Social media: Marketing Input, Intelligence Output

Even the slowest followers in the print media mainstream have by now picked up and echoed the imperative to make use of social media for the purpose of reaching out to customers: Get a corporate Twitter ID and twit about everything new in your offerings. Get a corporate Facebook group and start one-on-one dialogues with the buyers of your products. All of that is a new way of doing marketing.

However, very few are talking about what comes out at the other end of these social media based, outbound marketing & PR efforts. While companies have learned to do a lot of Marketing Input, they can also take the next step and pick up the Intelligence Output. By monitoring and listening to what is going on in various social media channels, companies will be able to collect information about their own brand reputation, competitors’ brand reputation, customer satisfaction levels, competitors’ activity, competitors’ customer satisfaction levels, competitors’ product problems etc etc.

In the report “Top 10 trends in Business Intelligence for 2010” from HP (Hewlett-Packard), Social Computing (the use of online social media) is named as one of the top 10 trends for 2010 and described as an increasingly important source of decision support data.

“An important influence in the continuing BI evolution is the impact of social computing on decision-making processes, methods of collaboration and interaction, and enhanced customer experience. BI can expand the insight it provides organizations if it encompasses the information from interactions that occur in social computing environments. The dynamic conversation channels available through blogs, online communities, Twitter, Facebook, LinkedIn, and a host of social computing venues engage customers, prospects, partners, influencers, and employees—touching virtually every key constituent in an organization’s value chain.
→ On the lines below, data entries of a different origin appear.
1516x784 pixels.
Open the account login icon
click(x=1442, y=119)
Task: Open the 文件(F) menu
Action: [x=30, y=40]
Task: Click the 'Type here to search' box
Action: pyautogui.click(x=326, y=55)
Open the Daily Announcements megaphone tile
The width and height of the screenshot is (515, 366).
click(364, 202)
Very importantly, these channels are reshaping how customers evaluate and choose products, how brands are perceived, how business processes evolve, and how people work together.

Today most organizations are only beginning to analyze the learnings from online conversation. Technologies such as Social Mining and Social Intelligence use sophisticated data mining and text analytics to understand the implicit meaning of this unstructured data, which is completely reliant on the context in which it occurs. These include social behaviors, attitudes, relationships, and knowledge, all of which carry subjective qualities not easily categorized.  We will see the expanded use of these disciplines to harvest both implicit and explicit information. They may predict future behavior that can impact plans, for example, when strong online chatter suggests product interest that drives a decision to increase production. Or they may help organizations respond to explicit feedback, for example, when user experiences reported in communities lead to a product adjustment. This wealth of intelligence can and should align with, and augment, the intelligence delivered through the organization’s traditional BI initiatives.  For now, the integration of BI with social computing will be managed through the attention of a vigilant few within an organization. Emerging technologies, such as MapReduce, are evolving to help bridge the gap between this new frontier and traditional BI. Look for BI to expand its footprint beyond its traditional realm as it embraces the additional insight available through social computing.”

There is at least one commercial service provider specializing in tracking social media: Whitevector‘s Chat Reports service is a web-based service that provides consumer brand teams with a comprehensive picture of what is being said within online dissocial media discussions such as forums, blogs, and networks like Facebook and Twitter.

Tamara Barber at Forrester recently posted an article on her blog,  Three Key Considerations On Social Media For Market Research, where she lists three of the challenges that have to be met by systems for mining social media. She quotes people from Conversition, Attensity and Alterian. The headlines are:

  • Process and methods need to be developed to make social media data be another source for Marketing Research
  • To “connect the dots” on text mining data, you need to extract noun-verb relationships, sentiment, suggestions and intent.
  • “[In social media research] 80% of your time is spent on identifying the right content, getting it into the right shape, and getting the gems out of it. Social media research is not magic.